US Senator Elizabeth Warren criticized the actions of the Fed and Jerome Powell

While the euro and the pound are trying to show strength against the US dollar, US Senator Elizabeth Warren criticized the actions of the Federal Reserve System, saying she was very concerned that Jerome Powell was pushing the economy into recession. "There is nothing good about raising interest rates, and there is also nothing in Jerome Powell's arsenal that would be related to eliminating the primary causes of high inflation," she explained.

US Senator Elizabeth Warren (Massachusetts) discussed the Federal Reserve's inflation and interest rate hikes during her recent speech, starting with criticism of Federal Reserve Chairman Jerome Powell and his speech at Jackson Hole on Friday.

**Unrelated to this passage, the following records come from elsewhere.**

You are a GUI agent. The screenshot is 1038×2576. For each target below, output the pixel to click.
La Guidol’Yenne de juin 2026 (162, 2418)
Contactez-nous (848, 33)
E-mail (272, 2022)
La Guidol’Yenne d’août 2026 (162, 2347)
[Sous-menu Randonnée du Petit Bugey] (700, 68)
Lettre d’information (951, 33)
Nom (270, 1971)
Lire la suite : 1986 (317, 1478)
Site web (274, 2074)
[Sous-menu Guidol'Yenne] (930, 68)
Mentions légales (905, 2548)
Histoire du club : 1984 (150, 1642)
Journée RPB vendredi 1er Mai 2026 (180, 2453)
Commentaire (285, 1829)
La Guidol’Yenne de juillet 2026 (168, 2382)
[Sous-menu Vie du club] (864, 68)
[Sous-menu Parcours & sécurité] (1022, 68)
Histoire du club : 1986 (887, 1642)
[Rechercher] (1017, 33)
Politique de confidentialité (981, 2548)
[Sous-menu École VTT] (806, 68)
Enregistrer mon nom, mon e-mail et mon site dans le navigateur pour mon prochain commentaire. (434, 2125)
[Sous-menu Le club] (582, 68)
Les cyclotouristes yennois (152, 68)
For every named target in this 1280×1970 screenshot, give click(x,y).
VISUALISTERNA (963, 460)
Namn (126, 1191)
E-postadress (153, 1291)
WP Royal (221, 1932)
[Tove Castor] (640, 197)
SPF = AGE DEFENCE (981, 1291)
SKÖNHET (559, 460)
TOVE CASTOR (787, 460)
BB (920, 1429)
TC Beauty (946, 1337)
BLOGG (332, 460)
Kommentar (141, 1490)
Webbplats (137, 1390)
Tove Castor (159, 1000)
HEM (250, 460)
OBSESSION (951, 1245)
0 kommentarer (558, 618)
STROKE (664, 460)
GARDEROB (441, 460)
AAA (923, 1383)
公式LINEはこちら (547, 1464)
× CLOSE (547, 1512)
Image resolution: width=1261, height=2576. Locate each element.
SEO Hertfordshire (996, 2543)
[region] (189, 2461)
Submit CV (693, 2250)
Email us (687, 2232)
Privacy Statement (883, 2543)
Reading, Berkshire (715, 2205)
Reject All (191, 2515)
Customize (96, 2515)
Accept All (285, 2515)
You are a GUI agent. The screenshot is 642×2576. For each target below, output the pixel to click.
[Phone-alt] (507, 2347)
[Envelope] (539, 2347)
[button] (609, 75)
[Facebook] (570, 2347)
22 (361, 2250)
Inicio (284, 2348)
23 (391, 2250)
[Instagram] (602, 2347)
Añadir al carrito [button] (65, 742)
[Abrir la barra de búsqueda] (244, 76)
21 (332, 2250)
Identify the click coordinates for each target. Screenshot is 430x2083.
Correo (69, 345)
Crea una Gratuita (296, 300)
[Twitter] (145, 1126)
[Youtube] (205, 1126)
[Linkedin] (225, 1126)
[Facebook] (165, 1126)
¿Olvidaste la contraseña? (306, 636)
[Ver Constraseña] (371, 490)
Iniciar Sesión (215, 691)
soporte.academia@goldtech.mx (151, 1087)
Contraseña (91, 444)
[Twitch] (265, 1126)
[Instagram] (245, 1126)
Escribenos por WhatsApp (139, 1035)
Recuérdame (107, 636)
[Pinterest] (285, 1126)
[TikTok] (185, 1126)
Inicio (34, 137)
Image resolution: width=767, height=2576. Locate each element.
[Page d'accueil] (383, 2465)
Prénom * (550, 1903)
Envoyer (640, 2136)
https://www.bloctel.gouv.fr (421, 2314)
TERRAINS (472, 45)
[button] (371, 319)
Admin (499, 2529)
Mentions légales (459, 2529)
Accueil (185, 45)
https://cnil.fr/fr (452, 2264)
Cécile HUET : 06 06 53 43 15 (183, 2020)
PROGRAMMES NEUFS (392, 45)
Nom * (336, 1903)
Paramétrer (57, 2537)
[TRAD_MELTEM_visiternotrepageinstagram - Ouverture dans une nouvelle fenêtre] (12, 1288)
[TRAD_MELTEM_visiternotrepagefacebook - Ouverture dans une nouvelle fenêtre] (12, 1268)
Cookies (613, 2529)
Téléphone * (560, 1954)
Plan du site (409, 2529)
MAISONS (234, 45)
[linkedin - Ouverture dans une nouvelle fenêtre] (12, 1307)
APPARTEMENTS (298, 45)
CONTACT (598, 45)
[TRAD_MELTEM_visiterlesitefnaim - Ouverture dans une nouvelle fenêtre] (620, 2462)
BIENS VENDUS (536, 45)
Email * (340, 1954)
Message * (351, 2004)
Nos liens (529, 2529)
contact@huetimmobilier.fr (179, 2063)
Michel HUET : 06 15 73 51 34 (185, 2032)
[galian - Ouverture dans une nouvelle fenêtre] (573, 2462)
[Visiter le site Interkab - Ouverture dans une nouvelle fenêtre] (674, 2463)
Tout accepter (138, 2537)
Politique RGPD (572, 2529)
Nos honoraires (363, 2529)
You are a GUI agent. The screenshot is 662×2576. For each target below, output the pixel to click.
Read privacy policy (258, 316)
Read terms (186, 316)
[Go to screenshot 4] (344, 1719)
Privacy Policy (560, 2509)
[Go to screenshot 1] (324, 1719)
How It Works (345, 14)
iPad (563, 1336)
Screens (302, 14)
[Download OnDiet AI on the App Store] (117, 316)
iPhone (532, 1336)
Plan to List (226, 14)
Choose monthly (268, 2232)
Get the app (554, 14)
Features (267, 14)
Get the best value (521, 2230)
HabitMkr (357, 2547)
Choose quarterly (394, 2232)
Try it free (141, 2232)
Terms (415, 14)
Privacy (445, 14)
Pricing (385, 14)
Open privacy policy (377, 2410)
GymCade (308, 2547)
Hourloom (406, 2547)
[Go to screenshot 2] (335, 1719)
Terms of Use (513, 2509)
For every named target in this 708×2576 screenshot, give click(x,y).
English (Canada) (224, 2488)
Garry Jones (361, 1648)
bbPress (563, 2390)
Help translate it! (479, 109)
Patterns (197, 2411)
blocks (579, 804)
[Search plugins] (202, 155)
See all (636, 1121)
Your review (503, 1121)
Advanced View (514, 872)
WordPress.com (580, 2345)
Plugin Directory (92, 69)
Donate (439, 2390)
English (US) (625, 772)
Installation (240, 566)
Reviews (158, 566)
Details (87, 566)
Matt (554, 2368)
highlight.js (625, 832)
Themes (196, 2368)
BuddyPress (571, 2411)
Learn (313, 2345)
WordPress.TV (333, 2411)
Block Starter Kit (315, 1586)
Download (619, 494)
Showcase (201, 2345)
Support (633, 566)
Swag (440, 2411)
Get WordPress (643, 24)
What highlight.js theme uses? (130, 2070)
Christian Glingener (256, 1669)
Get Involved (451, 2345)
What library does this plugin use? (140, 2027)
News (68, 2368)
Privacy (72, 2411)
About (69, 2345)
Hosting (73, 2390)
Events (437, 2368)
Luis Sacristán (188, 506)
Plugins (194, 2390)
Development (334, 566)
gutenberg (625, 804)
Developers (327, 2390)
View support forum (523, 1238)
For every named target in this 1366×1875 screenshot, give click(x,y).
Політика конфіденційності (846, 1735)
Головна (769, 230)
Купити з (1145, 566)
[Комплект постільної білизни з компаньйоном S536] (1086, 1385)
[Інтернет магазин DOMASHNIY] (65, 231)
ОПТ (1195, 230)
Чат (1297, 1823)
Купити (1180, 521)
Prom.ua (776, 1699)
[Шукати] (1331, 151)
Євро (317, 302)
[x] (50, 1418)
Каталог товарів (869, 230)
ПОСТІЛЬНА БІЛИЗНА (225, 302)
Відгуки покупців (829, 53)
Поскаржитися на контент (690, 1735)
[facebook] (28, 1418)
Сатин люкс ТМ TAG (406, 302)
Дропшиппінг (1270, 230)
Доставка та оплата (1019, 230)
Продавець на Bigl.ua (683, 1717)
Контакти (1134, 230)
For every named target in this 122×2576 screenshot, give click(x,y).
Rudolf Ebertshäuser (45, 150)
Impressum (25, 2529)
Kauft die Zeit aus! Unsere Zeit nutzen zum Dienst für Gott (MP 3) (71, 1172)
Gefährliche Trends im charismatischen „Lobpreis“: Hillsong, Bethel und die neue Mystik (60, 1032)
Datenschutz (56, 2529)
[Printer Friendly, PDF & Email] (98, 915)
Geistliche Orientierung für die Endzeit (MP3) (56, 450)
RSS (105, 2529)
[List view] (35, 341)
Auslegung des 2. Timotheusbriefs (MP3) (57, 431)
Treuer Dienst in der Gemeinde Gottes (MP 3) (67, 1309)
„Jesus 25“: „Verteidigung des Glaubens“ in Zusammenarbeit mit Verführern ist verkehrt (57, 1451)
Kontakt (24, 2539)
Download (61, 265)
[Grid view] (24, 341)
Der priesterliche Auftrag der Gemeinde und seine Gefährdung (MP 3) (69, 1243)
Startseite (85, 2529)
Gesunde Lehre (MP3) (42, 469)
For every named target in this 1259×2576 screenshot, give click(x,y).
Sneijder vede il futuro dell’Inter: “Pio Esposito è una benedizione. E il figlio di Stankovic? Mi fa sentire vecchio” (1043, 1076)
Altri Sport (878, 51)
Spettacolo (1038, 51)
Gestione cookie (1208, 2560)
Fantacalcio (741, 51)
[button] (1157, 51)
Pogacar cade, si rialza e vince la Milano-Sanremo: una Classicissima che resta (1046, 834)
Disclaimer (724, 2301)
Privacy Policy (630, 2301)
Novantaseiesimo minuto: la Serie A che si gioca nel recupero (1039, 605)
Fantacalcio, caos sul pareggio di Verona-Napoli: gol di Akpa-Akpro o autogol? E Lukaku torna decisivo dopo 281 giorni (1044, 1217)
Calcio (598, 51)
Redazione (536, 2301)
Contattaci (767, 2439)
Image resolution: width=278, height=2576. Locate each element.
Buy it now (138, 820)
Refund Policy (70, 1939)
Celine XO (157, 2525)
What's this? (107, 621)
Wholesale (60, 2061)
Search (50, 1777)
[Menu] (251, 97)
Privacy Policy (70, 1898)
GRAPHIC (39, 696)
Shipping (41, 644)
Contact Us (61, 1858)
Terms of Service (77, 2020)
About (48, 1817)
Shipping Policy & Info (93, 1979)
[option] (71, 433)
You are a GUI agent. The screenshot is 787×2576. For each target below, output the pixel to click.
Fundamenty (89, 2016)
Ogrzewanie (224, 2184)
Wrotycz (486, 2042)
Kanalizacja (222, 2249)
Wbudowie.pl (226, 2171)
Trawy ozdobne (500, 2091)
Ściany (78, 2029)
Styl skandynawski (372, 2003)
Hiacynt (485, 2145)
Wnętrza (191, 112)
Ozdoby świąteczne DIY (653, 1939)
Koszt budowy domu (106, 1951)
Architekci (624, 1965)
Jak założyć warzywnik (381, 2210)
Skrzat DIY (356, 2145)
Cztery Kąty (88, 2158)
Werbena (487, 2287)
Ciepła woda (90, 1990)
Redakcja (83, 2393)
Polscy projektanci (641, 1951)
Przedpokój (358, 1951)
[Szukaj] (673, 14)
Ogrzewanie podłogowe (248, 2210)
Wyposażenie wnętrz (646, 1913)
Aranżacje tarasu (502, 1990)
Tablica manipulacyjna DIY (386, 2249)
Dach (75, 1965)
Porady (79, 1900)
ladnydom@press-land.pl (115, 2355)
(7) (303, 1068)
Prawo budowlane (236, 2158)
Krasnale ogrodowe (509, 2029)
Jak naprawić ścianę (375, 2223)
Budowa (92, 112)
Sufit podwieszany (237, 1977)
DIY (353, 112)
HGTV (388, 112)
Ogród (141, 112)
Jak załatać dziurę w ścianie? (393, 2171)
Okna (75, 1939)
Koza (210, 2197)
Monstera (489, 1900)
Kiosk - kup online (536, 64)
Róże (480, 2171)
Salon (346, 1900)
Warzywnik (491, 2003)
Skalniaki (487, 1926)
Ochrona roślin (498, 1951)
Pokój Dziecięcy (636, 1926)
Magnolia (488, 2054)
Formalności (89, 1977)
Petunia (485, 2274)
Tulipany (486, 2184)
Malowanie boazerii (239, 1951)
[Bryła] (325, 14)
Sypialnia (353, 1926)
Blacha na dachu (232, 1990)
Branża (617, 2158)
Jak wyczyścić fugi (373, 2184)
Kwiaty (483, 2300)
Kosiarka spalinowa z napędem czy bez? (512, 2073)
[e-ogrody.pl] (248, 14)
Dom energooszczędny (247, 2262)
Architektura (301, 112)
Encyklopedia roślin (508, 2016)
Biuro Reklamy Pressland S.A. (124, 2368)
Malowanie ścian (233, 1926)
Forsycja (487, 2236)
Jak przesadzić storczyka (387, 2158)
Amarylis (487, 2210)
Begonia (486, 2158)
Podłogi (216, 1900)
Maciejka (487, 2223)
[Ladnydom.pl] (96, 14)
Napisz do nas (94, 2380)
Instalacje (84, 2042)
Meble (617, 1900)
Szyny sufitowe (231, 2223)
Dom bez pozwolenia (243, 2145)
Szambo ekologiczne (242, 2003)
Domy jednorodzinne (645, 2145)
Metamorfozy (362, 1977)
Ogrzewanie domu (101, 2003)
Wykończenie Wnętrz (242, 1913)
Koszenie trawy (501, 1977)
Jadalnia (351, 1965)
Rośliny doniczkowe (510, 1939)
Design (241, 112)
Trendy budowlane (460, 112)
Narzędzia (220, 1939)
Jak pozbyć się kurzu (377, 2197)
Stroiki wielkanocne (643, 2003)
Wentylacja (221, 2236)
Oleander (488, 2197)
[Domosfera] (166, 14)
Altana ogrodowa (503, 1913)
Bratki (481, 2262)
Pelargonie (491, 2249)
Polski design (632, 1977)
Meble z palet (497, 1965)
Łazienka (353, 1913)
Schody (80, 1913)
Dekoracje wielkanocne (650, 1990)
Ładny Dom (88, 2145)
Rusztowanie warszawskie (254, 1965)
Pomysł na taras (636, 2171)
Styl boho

Remember that Powell said higher interest rates, slower economic growth, and softer labor market conditions would reduce inflation. Still, they will also cause some pain to households and companies. Such are the annoying costs of inflation. But failure to restore price stability will mean much more pain.

"I want to translate what Jerome Powell just said," the Massachusetts senator said. "What he called "some pain" means firing people from work, closing small businesses." When asked if she thinks it's a mistake that the Federal Reserve continues to raise interest rates, Warren stressed: "I'm very worried that this is the case."

Warren continued to put pressure on the fact that COVID is still paralyzing part of the global economy, that there are still some interruptions in the supply chain, and recalled Russia's military special operations in Ukraine, pushing energy prices higher and higher. She also went through the world's largest corporations, which continue to inflate prices, shifting their costs to consumers. "What is worse than high prices and a strong economy? These are high prices, and millions of people are out of work. I am very concerned that the Fed may tip this economy into recession," the senator said.

A survey released last week showed that 72% of economists surveyed by the National Association for Business Economics expect the US economy to be in a recession by the middle of next year. According to the National Bureau of Economic Research, almost one in five economists surveyed said the economy is already in a recession.

Some major figures on Wall Street believe that inflation has peaked, including Tesla CEO Elon Musk. Meanwhile, JPMorgan CEO Jamie Dimon said there is a possibility of "something worse" than the coming recession.

As for the technical picture of EURUSD, the risk of a sharp fall in the pair remains quite high. Bulls need to cling to parity and defend the 1.1000 level since, without this, it will be very problematic to expect a further recovery of the trading instrument. Going beyond 1.0050 will give confidence to buyers of risky assets, opening a direct road to 1.0090. The furthest target will be level 1.0130. In the event of a decline in the euro, buyers will probably offer something around 1.0000. But, having missed this level, you can say goodbye to the upward correction, as there will be talk again about the continuation of the bear market, which can push the euro to 0.9970 and 0.9940, which will open a direct road to 0.9905 and 0.9860.

The pound stalled around 1.1750 and began to lose its position against the US dollar. There is little chance of a major upward correction, especially if the bears take back 1.1700. Buyers now need to do everything to stay above this range. Without doing this, you can see another significant sell-off to the levels of 1.1650 and 1.1570. Their breakdown will create a direct road to both 1.1490 and 1.1420. It will be possible to talk about further corrections only after fixing above 1.1750, allowing the bulls to expect a recovery to 1.1830 and 1.1900.